There are a number of ways that you can use home renovations and improvements to minimize your taxes.
Looking to spruce up your home without breaking the bank?
Renovation of a home is not generally an expense that can be deducted from your federal taxes, but there are a number of ways that you can use home renovations and improvements to minimize your taxes. These include both tax deductions and tax credits for renovations and improvements made to your home either at the time of purchase or after.
Using your mortgage to make home improvements
One way to save on the costs of home renovation is to make the improvements to the home at the time it is purchased.
If the mortgage you take out to buy a home includes additional money to make renovations, your acquisition cost for the home includes this amount. You can then deduct the interest on this amount from your income as part of your mortgage interest deduction.

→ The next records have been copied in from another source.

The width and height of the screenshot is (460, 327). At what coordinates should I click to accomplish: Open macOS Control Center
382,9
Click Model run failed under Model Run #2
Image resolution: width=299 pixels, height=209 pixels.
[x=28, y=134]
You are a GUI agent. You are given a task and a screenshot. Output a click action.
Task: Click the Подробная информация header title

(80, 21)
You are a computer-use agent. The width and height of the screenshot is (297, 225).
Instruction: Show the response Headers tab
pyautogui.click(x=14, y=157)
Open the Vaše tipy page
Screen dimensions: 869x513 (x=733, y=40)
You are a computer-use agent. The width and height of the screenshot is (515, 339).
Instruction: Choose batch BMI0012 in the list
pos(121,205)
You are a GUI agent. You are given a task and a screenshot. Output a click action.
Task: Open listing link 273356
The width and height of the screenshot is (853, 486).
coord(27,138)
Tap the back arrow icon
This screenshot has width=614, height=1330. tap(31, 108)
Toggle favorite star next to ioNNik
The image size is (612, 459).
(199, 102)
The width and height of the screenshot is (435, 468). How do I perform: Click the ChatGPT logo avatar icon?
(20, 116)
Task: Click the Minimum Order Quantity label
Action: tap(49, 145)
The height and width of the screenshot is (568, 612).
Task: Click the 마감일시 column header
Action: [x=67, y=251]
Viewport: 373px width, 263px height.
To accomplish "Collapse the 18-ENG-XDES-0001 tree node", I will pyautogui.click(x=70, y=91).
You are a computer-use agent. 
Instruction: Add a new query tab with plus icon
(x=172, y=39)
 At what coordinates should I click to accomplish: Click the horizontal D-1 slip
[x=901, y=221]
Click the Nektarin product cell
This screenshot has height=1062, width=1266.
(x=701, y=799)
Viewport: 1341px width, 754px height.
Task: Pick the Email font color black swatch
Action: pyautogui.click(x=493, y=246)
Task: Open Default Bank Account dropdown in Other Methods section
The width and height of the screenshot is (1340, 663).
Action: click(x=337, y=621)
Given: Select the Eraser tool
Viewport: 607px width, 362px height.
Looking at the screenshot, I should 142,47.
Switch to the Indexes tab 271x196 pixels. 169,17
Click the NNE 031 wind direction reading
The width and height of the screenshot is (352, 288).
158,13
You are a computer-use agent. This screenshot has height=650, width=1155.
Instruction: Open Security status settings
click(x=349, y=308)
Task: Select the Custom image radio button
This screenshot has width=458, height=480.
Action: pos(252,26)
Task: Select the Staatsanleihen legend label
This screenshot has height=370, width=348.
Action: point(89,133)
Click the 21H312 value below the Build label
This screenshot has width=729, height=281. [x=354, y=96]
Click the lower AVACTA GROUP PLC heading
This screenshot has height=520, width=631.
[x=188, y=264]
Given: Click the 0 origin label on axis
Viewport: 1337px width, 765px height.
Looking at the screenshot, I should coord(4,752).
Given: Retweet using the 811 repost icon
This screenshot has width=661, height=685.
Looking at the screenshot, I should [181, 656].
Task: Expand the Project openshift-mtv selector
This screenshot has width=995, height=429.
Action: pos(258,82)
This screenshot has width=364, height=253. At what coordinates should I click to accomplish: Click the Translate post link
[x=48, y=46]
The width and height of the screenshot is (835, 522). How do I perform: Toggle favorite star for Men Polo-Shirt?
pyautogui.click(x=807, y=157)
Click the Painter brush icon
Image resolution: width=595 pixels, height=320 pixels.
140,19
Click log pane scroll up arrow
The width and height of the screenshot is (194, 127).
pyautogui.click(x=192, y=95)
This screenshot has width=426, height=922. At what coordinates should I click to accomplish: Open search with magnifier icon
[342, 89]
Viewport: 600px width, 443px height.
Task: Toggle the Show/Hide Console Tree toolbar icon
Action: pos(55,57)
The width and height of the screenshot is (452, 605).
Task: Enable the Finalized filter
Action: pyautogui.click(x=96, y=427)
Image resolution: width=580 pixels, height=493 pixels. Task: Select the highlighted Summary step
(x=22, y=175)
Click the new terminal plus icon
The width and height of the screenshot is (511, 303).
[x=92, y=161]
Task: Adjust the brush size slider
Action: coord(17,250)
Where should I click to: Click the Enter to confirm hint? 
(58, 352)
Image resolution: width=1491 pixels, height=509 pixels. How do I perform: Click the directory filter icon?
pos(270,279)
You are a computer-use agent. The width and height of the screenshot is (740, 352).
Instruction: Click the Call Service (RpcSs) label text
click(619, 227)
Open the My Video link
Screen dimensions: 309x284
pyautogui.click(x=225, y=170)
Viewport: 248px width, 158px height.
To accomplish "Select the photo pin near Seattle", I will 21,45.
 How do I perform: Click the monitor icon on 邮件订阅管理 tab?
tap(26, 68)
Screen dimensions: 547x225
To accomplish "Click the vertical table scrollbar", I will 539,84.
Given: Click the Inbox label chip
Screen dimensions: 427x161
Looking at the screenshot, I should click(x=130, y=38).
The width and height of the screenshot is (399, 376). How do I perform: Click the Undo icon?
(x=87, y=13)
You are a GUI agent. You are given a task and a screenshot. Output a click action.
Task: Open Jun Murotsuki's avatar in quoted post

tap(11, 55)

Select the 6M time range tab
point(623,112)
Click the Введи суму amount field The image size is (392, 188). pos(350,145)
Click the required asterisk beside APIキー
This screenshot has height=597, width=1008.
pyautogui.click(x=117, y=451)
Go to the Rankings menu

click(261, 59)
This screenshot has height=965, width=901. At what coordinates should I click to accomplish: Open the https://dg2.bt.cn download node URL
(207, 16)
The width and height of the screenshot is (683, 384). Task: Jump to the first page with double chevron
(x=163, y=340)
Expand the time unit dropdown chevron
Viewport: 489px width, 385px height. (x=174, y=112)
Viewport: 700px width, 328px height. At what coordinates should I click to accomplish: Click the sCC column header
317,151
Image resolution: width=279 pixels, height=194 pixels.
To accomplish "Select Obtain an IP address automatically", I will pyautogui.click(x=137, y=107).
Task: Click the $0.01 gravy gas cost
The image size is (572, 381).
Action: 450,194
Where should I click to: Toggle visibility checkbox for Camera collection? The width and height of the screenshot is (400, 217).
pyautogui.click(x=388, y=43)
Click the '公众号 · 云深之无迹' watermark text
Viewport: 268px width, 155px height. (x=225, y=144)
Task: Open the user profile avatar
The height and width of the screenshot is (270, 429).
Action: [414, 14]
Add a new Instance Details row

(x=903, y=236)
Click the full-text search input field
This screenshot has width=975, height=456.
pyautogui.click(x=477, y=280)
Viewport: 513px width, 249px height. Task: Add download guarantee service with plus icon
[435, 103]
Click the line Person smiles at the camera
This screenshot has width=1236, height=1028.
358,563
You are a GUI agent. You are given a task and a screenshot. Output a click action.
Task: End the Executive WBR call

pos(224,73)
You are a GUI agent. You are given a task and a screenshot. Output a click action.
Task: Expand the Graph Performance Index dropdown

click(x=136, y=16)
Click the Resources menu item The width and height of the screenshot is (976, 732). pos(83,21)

Improvements that qualify as medical expenses
Improvements to your home can also be deducted from your income as medical expenses if they are medically necessary.
The cost of installing entrance or exit ramps, modifying bathrooms, lowering cabinets, widening doors and hallways and adding handrails, among others, are home improvements that can be deducted as medical expenses. But the deduction amounts must be reasonable, given their medical purpose, and expenses incurred for aesthetic or architectural reasons cannot be deducted.
In other words, making a residence wheelchair accessible qualifies, but adding a sculpture garden does not.
Additionally, any amounts spent for these improvements that increase the value of your home cannot be claimed as a medical related expense.
Tax credits for energy generation
One of the best ways to lower your taxes is to take advantage of energy tax credits by installing qualified energy generating systems.
You can get a federal tax credit of 30% of the cost of qualifying geothermal heat pumps, solar water heaters, solar panels, small wind turbines, or fuel cells placed in service for an existing or new construction home. The credits were good through 2016, except for the solar credits which are good through 2019 and then are reduced through the end of 2023.
Except for fuel cells (which must be installed in your primary residence to qualify), the credit can be used for items installed in vacation or second homes as well.
The credit applies to the cost, including labor and installation, and there is no maximum limit (except for fuel cells). For example, if you purchase and install solar panels in 2021 for $10,000, you get a $2,600 tax credit right off the bat—not counting the future savings on your electric bill.
This tax credit must be taken in the tax year that the item was placed in service, and a Manufacturer Certification Statement must accompany the item to qualify. For complete details, visit Federal Tax Credits for Consumer Energy Efficiency.
Home sale exemption
Under the home sale exemption, qualified sellers do not have to pay capital gains on appreciation of their primary residence when it is sold for a profit of $250,000 or less if filing as single and $500,000 or less if filing married filing joint. Because home renovations increase the basis in your home, they can help reduce the amount of your sale price that is counted as profit, and therefore can potentially help get you under the home sale exemption to avoid capital gains altogether. Even if not, the increased basis can limit the taxable portion of the sale price.